En conclusion, il faut s’abstenir au maximum de pratiquer une méniscectomie dans un contexte déjà arthrosique, dans la plupart des cas au-delà de la cinquantaine.
Conduite à tenir
Ménisque dégénératif sur petite arthrose ou lors d’un premier accident aigu chez un sujet de la soixantaine : repos – éviter les mouvements brusques – orthèse, éventuellement anti-inflammatoires ; relayer par le traitement médical de l’arthrose avec notamment renforcement musculaire.
D’après un entretien avec le Pr Bernard Mazières, CHU de Toulouse-Rangueil.
Examen clinique d’un ménisque
Le syndrome méniscal aigu est bien connu. Accident aigu, c’est la déchirure méniscale classique du sportif qui en marchant ou en s’accroupissant ne peut pas étendre la jambe ou se relever.

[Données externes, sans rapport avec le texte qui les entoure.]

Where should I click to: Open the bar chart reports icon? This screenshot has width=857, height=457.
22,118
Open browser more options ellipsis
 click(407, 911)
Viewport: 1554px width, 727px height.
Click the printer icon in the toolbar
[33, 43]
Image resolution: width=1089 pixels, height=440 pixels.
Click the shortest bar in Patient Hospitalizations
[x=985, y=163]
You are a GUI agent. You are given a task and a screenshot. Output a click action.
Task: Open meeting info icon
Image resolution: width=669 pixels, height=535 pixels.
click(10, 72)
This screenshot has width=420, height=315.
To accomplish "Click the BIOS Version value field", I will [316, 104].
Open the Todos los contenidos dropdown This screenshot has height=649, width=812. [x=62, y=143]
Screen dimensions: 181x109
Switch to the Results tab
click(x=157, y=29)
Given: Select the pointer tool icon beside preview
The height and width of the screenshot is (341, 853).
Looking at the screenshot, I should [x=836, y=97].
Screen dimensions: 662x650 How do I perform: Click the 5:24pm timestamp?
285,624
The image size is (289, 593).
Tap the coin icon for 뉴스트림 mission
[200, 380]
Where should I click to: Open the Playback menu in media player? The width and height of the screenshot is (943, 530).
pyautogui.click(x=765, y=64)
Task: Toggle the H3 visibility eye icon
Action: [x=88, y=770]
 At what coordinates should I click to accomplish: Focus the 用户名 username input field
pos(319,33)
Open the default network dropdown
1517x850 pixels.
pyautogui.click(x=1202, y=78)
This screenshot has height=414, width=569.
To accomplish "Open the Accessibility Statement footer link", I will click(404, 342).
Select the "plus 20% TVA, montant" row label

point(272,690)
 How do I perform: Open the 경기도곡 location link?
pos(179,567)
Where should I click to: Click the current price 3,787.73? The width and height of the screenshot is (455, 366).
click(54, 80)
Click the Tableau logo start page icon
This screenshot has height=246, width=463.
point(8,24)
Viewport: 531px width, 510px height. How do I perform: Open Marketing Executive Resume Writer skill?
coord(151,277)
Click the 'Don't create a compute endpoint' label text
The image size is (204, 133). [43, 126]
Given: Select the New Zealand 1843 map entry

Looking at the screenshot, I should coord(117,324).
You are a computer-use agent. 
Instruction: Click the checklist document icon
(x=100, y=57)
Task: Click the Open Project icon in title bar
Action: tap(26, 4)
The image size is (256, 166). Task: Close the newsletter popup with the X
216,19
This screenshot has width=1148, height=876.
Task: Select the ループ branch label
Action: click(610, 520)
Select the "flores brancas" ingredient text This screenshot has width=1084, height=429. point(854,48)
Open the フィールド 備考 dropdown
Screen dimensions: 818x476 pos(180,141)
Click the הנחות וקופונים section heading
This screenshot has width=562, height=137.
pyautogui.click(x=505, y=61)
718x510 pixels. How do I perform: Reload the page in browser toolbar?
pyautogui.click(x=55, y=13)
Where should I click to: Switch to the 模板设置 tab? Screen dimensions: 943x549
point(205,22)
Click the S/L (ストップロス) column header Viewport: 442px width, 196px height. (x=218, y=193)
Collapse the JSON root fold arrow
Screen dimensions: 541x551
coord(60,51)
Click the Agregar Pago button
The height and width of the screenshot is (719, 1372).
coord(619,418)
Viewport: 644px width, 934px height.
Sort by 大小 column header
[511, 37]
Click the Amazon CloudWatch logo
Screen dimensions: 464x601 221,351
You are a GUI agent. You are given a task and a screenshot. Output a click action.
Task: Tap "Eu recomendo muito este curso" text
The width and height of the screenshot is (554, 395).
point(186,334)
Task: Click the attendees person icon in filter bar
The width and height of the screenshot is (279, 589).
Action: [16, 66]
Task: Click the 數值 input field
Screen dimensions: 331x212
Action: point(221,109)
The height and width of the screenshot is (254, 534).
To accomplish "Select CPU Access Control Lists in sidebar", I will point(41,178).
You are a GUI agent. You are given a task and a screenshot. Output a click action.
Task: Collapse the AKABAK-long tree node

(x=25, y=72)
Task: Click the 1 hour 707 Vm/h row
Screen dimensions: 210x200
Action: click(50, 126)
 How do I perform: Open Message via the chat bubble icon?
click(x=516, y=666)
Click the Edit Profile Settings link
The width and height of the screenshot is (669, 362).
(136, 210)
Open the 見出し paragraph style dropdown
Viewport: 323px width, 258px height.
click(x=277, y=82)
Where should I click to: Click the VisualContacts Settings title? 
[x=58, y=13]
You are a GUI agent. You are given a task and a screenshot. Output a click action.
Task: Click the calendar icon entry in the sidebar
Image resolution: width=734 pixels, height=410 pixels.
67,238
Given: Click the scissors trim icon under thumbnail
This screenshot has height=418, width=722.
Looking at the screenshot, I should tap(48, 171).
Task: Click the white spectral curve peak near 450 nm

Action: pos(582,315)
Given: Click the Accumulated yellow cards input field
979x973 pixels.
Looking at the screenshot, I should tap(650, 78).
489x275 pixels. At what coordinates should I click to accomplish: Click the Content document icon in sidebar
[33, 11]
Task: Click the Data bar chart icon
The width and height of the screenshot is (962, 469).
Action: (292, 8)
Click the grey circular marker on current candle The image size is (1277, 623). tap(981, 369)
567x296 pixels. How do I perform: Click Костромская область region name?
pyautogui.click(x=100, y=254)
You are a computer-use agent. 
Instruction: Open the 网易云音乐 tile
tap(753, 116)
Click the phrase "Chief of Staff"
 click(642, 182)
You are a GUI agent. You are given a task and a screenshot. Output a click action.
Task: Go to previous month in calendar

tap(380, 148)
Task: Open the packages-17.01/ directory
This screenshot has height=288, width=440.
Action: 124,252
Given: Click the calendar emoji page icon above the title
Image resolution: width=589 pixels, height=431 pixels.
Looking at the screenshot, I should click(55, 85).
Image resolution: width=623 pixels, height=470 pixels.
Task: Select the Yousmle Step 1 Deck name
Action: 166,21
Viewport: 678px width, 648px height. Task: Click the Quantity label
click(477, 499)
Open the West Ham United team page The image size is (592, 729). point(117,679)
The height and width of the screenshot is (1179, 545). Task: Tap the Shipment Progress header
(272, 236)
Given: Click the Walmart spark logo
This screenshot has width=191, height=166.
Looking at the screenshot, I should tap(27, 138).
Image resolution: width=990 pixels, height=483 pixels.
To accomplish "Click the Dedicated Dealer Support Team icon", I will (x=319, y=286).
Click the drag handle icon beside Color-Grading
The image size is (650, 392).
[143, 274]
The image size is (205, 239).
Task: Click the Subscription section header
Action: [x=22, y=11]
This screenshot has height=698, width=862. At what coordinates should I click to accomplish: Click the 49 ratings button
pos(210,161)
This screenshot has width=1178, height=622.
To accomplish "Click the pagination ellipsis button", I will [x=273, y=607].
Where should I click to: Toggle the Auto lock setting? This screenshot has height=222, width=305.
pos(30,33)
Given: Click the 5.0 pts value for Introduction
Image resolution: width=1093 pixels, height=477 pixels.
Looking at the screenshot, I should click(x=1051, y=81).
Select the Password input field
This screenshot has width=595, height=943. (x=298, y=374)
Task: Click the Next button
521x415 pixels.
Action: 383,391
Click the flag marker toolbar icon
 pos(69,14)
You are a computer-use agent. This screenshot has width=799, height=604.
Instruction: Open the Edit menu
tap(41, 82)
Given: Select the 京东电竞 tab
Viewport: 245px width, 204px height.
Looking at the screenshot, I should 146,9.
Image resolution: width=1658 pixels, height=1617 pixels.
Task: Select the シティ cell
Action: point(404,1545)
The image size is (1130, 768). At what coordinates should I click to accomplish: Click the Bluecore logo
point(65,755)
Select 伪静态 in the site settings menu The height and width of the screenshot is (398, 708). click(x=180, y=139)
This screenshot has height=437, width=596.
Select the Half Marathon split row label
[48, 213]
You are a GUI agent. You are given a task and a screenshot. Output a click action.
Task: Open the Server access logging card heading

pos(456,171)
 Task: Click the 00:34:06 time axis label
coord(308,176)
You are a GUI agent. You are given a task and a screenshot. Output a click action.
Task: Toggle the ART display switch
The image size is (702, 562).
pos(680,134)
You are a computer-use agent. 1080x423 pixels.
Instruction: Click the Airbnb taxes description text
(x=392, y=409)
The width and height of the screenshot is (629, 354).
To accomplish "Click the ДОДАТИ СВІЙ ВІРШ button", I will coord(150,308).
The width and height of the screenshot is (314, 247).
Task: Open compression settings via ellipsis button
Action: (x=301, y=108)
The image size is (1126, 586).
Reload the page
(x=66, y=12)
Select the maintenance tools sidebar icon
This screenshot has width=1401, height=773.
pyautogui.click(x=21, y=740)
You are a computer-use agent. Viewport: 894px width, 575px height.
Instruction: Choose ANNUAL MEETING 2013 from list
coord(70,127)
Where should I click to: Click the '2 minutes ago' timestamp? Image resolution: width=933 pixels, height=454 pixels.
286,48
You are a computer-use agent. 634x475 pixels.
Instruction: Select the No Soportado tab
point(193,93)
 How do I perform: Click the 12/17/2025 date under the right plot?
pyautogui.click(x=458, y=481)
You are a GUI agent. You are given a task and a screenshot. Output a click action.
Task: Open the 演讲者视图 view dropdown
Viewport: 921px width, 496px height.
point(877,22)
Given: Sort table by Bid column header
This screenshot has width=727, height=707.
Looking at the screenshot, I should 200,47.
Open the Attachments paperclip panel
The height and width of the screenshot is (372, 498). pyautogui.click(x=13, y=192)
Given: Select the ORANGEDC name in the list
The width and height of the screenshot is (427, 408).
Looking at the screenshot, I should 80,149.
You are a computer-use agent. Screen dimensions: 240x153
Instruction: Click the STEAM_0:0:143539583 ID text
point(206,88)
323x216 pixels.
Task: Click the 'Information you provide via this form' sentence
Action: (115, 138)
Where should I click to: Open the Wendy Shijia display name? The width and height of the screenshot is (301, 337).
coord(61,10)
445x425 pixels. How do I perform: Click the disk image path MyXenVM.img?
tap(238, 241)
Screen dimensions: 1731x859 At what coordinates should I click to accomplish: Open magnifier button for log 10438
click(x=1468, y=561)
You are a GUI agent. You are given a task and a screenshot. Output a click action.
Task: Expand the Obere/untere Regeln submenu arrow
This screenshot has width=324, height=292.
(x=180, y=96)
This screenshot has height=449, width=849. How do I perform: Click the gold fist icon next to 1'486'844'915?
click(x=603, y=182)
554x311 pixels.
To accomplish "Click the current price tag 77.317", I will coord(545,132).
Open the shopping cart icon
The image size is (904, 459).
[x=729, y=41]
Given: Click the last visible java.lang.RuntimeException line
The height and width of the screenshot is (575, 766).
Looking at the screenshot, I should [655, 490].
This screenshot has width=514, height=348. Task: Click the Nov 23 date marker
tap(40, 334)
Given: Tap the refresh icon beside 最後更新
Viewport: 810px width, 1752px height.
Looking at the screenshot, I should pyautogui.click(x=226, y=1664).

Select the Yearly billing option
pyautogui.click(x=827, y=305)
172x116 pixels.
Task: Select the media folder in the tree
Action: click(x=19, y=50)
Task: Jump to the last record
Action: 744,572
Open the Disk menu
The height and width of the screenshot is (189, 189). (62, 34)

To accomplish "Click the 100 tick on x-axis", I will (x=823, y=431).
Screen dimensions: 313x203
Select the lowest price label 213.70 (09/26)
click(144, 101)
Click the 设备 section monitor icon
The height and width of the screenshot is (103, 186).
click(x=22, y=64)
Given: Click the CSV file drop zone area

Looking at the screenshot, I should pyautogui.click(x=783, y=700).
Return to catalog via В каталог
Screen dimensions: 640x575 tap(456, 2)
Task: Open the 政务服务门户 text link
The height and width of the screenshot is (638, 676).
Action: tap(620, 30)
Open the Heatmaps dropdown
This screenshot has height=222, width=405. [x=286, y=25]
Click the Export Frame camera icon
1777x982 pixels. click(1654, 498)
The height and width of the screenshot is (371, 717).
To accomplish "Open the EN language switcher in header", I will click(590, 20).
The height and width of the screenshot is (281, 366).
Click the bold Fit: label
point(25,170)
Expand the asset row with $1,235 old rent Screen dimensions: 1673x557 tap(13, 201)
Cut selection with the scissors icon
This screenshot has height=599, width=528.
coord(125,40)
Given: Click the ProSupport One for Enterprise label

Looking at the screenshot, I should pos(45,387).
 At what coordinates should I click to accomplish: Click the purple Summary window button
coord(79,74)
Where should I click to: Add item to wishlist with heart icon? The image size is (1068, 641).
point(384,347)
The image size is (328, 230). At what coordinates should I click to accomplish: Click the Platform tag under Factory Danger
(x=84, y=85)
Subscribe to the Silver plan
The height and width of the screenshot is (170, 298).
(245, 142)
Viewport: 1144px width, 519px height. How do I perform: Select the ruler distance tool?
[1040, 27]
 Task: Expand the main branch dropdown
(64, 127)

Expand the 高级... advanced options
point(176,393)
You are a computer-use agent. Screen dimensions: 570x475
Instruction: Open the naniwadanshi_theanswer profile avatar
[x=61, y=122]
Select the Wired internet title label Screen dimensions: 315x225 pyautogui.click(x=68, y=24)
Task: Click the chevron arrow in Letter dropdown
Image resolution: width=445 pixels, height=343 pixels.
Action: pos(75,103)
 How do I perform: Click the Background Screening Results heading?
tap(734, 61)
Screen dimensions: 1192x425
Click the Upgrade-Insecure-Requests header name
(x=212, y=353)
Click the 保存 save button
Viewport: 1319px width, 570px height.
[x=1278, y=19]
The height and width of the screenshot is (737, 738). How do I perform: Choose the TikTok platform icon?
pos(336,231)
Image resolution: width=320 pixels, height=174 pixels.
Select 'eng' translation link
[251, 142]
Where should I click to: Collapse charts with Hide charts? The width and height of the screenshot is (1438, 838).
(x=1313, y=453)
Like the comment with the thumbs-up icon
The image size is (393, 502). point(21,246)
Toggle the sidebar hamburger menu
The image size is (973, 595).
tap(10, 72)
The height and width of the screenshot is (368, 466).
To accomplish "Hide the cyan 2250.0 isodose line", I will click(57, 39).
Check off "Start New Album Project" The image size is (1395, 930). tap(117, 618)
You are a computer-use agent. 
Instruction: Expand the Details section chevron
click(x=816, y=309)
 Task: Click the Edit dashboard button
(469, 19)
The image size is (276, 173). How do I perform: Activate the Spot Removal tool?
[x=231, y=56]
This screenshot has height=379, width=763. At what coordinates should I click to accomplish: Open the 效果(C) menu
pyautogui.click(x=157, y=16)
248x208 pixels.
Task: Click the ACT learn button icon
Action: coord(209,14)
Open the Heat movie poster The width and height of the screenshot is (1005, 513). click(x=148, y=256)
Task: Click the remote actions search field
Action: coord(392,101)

Blocage invincible, il se distingue du faux blocage ou blocage rotulien, qui donne la même impression, mais est simplement lié à la douleur et cède au repos. On peut parfois faire céder le blocage méniscal par des mouvements de rotation du pied, mais il se reproduira.Chez le sujet de la soixantaine porteur d’une arthrose ou simplement d’un ménisque dégénératif, le tableau est moins typique : douleur brutale cédant plus facilement, se reproduisant moins systématiquement s’il évite le mouvement qui l’a déclenchée.
L’épanchement qui accompagne le syndrome méniscal est purement mécanique et se résorbe progressivement.
L’examen clinique recherche le « cri du ménisque » : sur un genou en extension, on met le doigt sur l’interligne interne ou externe et l’on fait plier le genou en maintenant la pression sur l’interligne. Le ménisque qui a tendance à partir vers l’extérieur, se plaque sur la capsule articulaire et déclenche la douleur en heurtant le doigt.
Test d’Appley : patient sur le ventre, genou plié à 90°, on empaume le talon et l’on fait une rotation-compression ; si l’on réveille la douleur en rotation externe du pied sur la face interne, c’est le ménisque interne qui est lésé ; en rotation interne du pied, on réveille la douleur sur le compartiment externe pour le ménisque externe.
L’arthrographie ou l’arthroscanner montrent les fissures, la dégénérescence du ménisque. L’IRM, examen non invasif, montre les ménisques, les ligaments croisés, mais l’examen clinique prime sur une IRM, qui a de fortes chances de montrer des lésions méniscales chez de nombreux sujets.